In 1948, Olson sold the team to Orwell Moore, a basketball coach whose wife played on the team for several years. The team became so successful that Moore hired additional players and for several years three separate teams of Red Heads toured the country.
As the team’s name indicates, all players had red hair; some, like Patty Dyer, were natural redheads, while others resorted to hair dye or wigs to achieve the required look. Dyer joined the team in 1977 and played with them for two seasons. Due to her comparatively short stature, she received the nicknames “Toy” and “Mighty Mite” and once succeeded in making a basket by climbing up a teammate’s body and dunking the ball. Later in life, Dyer earned a BA and an MSW in social work from the University of New England and worked at the Freeport Counseling Center in Maine.

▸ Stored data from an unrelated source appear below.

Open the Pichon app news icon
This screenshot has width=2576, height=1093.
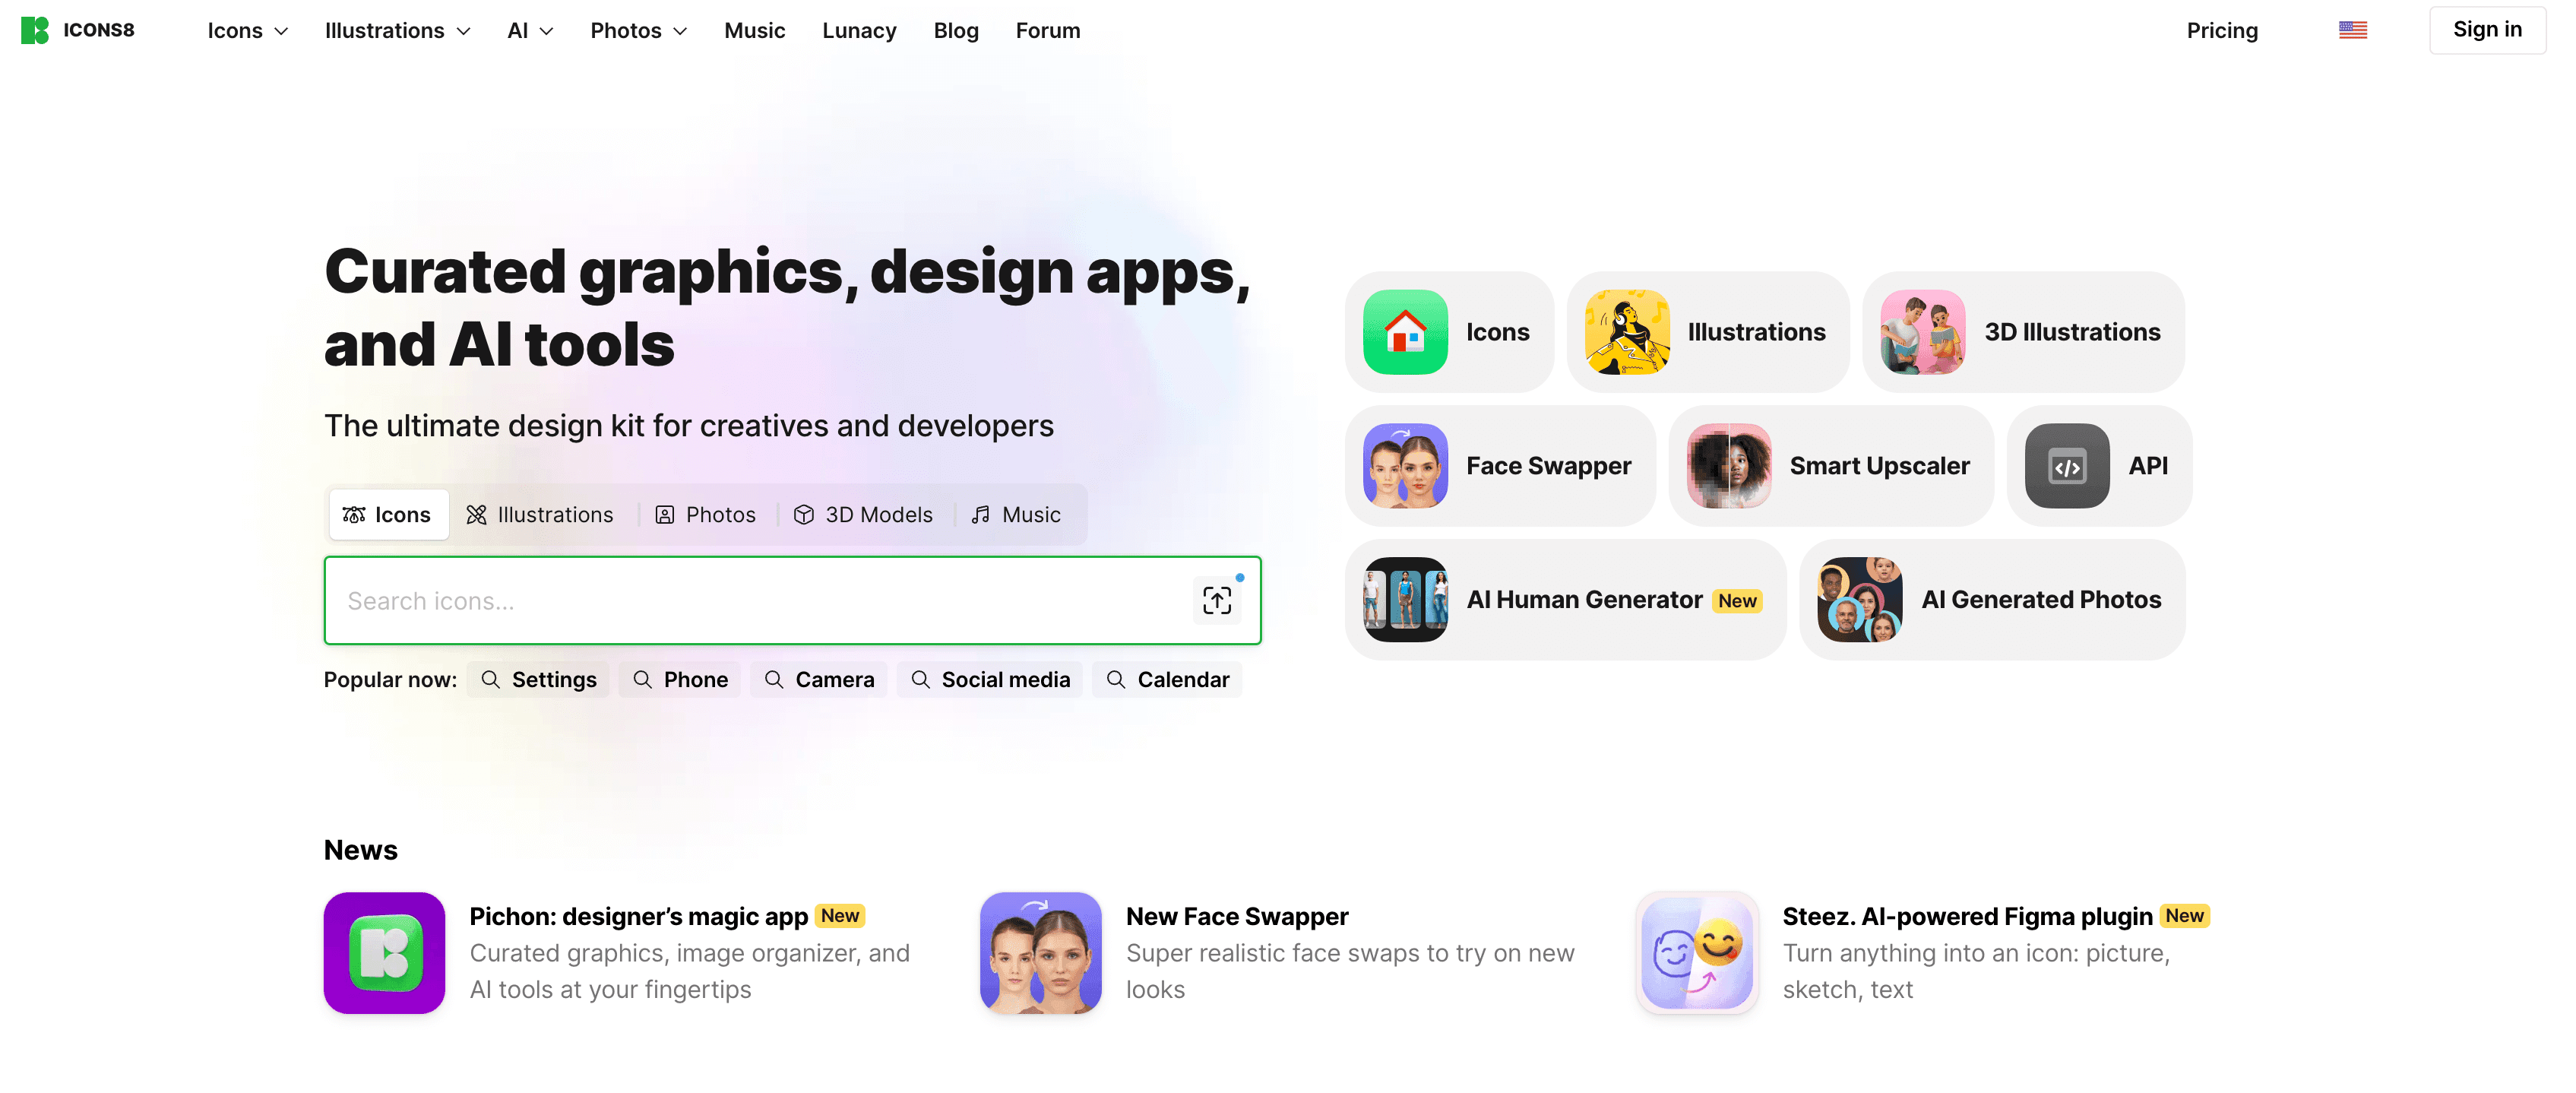pyautogui.click(x=384, y=953)
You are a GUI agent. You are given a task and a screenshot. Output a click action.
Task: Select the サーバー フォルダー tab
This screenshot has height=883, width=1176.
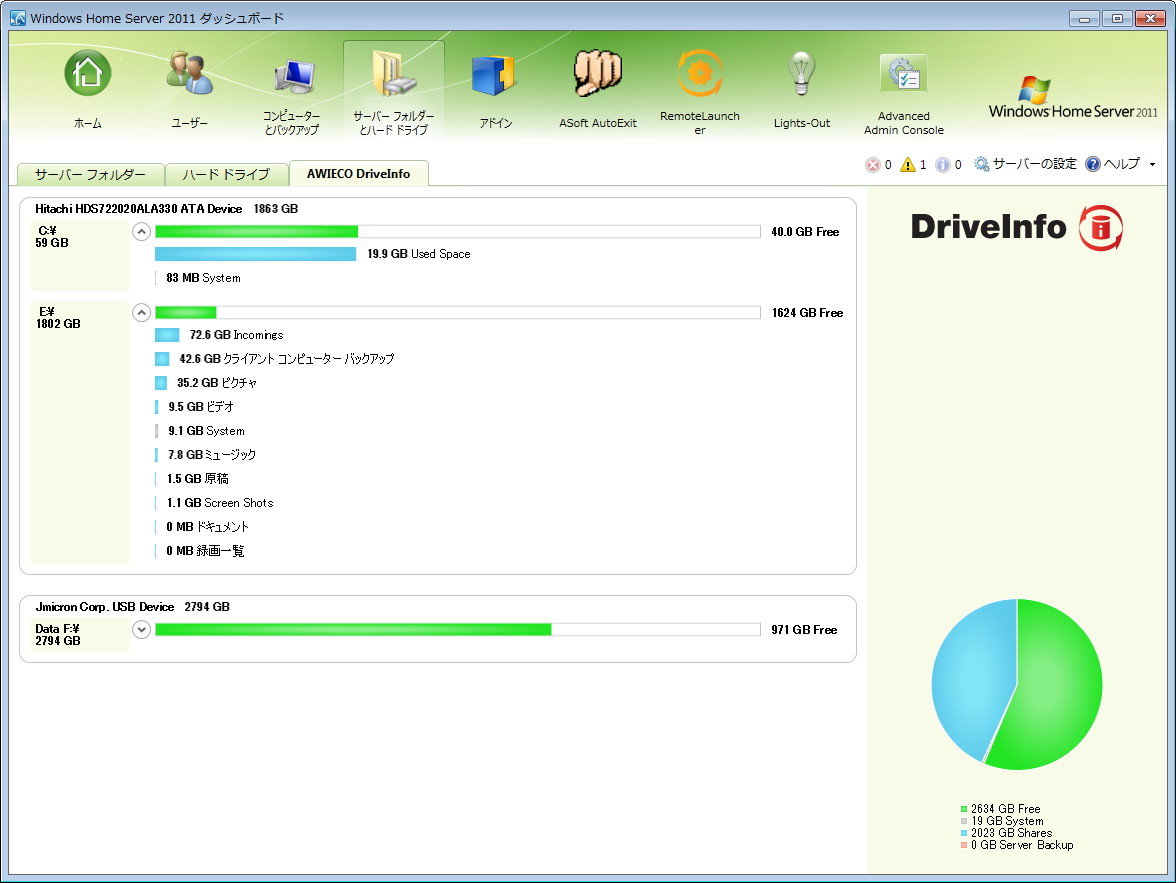[x=89, y=174]
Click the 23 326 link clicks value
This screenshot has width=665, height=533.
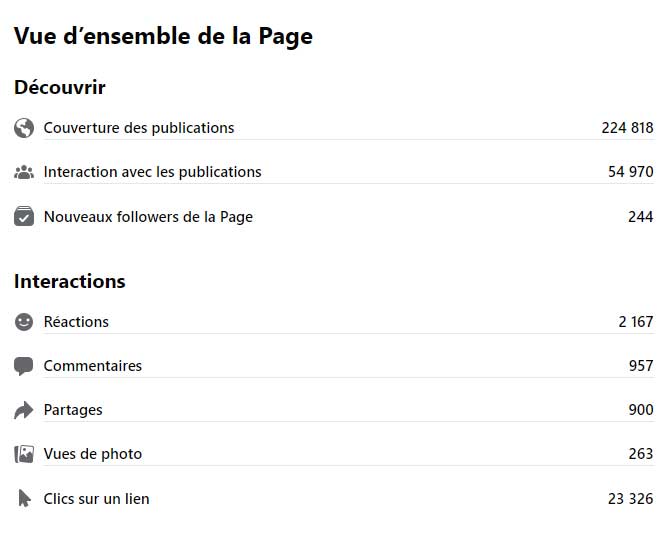630,499
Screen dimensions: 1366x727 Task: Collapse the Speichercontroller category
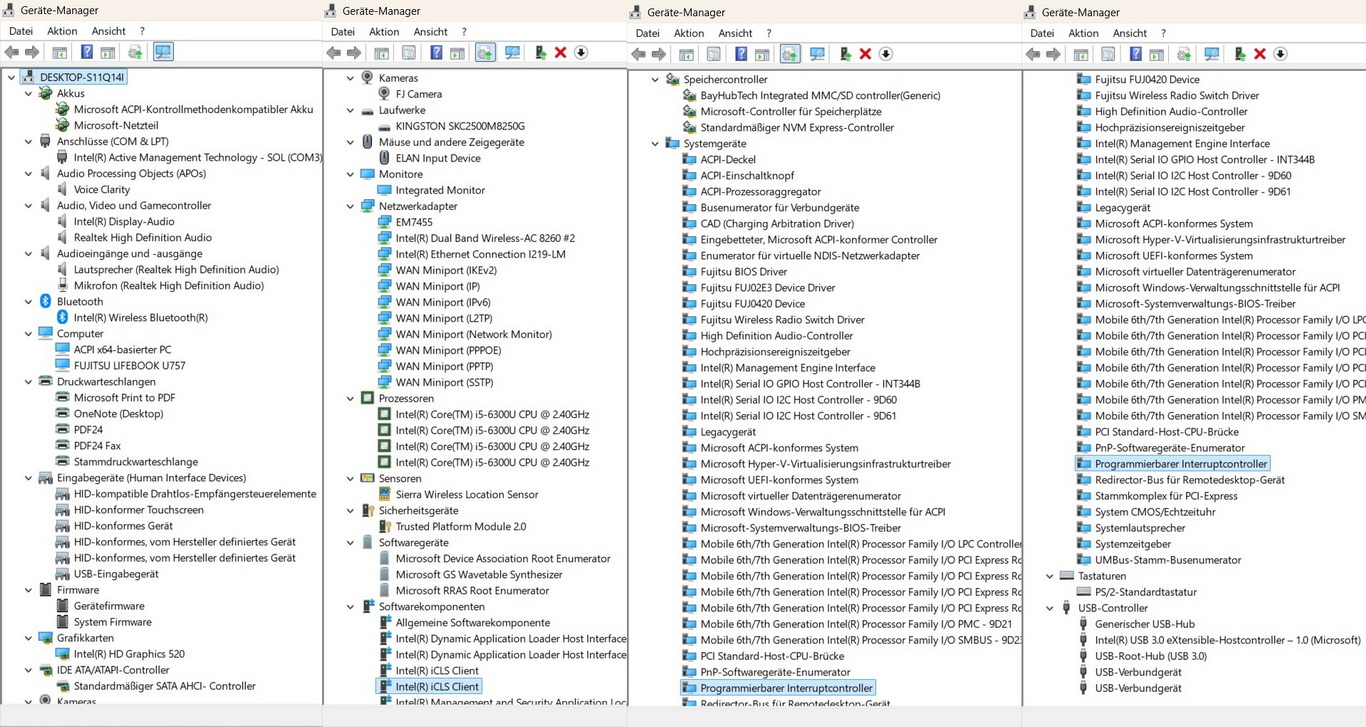tap(656, 80)

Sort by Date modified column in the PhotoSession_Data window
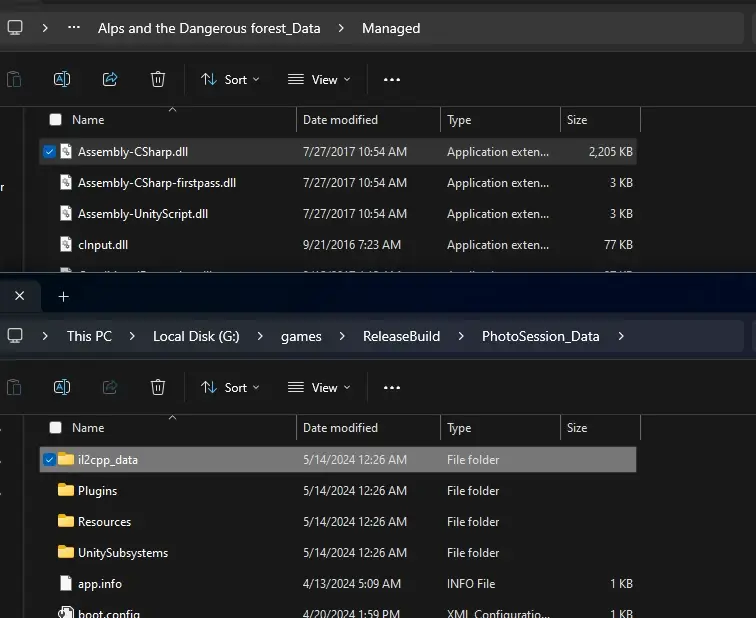tap(340, 428)
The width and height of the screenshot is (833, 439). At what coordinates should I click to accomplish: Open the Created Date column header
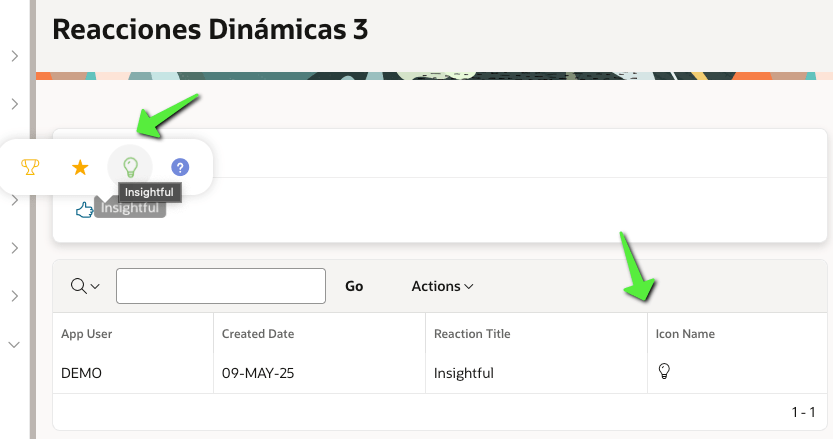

Apart from a final anniversary game in 1996, the Red Heads ceased playing in 1986. The team’s honors include induction into the Women’s Basketball Hall of Fame (1999), the Naismith Basketball Hall of Fame (2012), and the Missouri Sports Hall of Fame (2017). In a 1974 article for Sports Illustrated, William Johnson said of the Red Heads, “This is the best women's basketball team in North America. . . . If they were men, they would be famous. They would be rich. . . . They would have played before hundreds of thousands in the Garden, the Spectrum, the Forum, the Astrodome—tens of millions on television.”